(DATA EXTRACT)

.....

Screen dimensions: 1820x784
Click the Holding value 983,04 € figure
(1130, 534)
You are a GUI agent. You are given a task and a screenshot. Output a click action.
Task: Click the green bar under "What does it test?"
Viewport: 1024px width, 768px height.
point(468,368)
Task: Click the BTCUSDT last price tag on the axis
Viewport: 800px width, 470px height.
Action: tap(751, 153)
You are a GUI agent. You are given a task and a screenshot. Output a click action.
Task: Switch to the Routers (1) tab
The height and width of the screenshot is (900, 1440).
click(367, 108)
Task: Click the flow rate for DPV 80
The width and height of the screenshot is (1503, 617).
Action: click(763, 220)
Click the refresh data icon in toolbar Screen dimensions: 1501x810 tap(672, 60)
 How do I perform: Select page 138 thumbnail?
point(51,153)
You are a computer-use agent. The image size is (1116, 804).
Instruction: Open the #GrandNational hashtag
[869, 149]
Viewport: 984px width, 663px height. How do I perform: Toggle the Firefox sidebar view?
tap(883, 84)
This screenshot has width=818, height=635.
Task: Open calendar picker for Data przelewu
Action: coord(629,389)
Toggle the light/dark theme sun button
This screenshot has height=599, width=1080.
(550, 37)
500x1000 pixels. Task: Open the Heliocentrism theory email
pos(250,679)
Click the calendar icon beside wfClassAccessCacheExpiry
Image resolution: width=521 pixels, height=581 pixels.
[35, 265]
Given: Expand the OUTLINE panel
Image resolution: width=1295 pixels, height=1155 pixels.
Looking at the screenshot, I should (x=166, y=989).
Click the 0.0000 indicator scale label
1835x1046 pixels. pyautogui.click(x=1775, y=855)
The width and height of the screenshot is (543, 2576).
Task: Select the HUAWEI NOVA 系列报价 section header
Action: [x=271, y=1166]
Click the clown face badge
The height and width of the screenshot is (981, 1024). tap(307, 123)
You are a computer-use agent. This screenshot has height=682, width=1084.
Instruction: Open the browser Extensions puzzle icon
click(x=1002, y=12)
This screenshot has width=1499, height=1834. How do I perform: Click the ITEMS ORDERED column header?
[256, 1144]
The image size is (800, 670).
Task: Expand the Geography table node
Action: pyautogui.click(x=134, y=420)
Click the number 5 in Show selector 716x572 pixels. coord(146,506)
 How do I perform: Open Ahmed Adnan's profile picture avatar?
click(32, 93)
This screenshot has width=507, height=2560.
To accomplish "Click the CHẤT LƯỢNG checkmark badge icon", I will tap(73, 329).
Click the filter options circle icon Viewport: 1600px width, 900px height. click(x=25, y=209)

.....

(DIRECTIONS)
Give back exactly the lines from the beginning of the records through the line containing "Task: Switch to the Routers (1) tab", and only those.

(WRITTEN ANSWER)
Screen dimensions: 1820x784
Click the Holding value 983,04 € figure
(1130, 534)
You are a GUI agent. You are given a task and a screenshot. Output a click action.
Task: Click the green bar under "What does it test?"
Viewport: 1024px width, 768px height.
point(468,368)
Task: Click the BTCUSDT last price tag on the axis
Viewport: 800px width, 470px height.
Action: tap(751, 153)
You are a GUI agent. You are given a task and a screenshot. Output a click action.
Task: Switch to the Routers (1) tab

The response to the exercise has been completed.